The final insult? My Daiwa spinning reel’s anti-reverse gave up the ghost. Snapped under the pressure of a 14-inch spottie. RIP, little buddy. "Get the Daiwa Certate Custom Finesse 2004!," they said. Worst purchase ever.

Freshwater might be riding the bench for a while. There’s just something about salty rocks, scraped shins, and pissed off spots that feels... right.

Re: The Jetty Giveth, the Jetty Taketh Your Shin

Posted: Thu Jul 17, 2025 6:45 pm
by Midnightpass
Great write up.. Really enjoyed it… Thanks
Butch

Re: The Jetty Giveth, the Jetty Taketh Your Shin

Posted: Fri Jul 18, 2025 1:47 am
by Carpkiller
Good storytelling....
As far as your June Lake Loop misadventure...there are places along Rush Creek that are sheltered from the wind, and where a person with decent flycasting skills (not me) could hook up a few fish.
Great post....

Re: The Jetty Giveth, the Jetty Taketh Your Shin

Posted: Sun Jul 20, 2025 10:51 am
by DarkShadow
Carpkiller wrote: Fri Jul 18, 2025 1:47 am...there are places along Rush Creek that are sheltered from the wind, and where a person with decent flycasting skills (not me) could hook up a few fish.
Great post....
That's where the creek picture was taken.

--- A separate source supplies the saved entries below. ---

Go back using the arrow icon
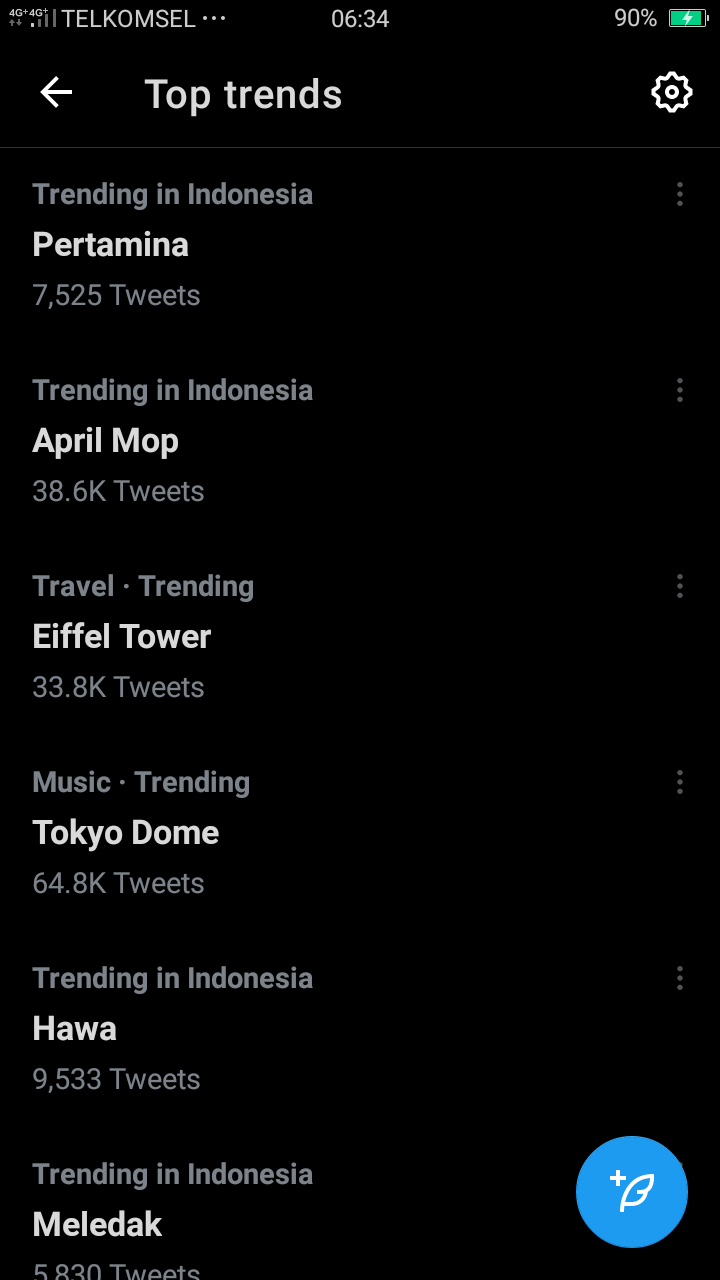 click(56, 93)
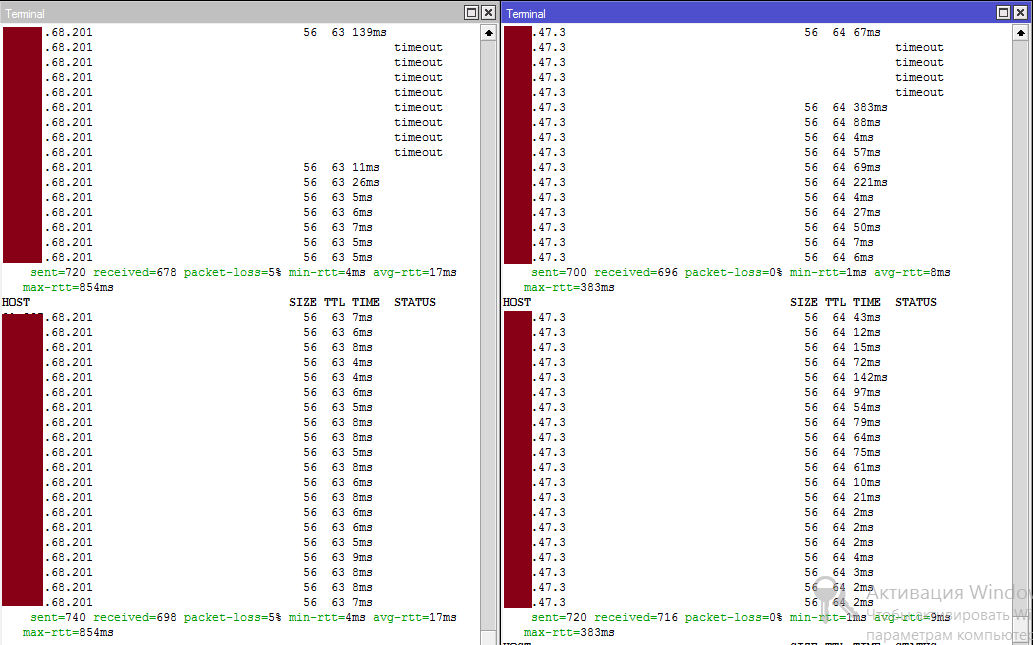
Task: Click the TTL header in left terminal
Action: pos(334,302)
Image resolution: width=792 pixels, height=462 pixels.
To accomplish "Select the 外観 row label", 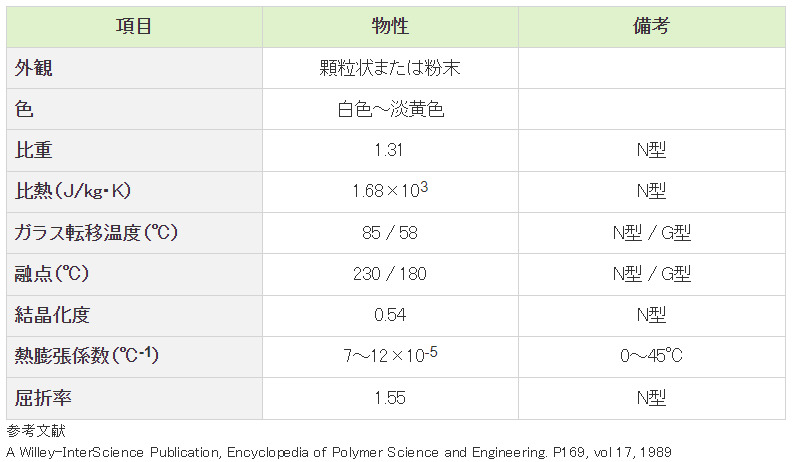I will click(33, 68).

But, from my experience, a few years ago when the hatcheries went to $hit and they had to kill off all the stocks, those areas on Rush Creek between the lakes got hammered. Unfortunately, anglers didn't realize that they were harvesting wild fish, instead of the usual stockers, and I've seen a sharp decline. Plus, as every creek in California it seems, the moment there is a road nearby, the fishing will be average at best. It's the old adage of "the closer you are to your car, the worse the fishing is."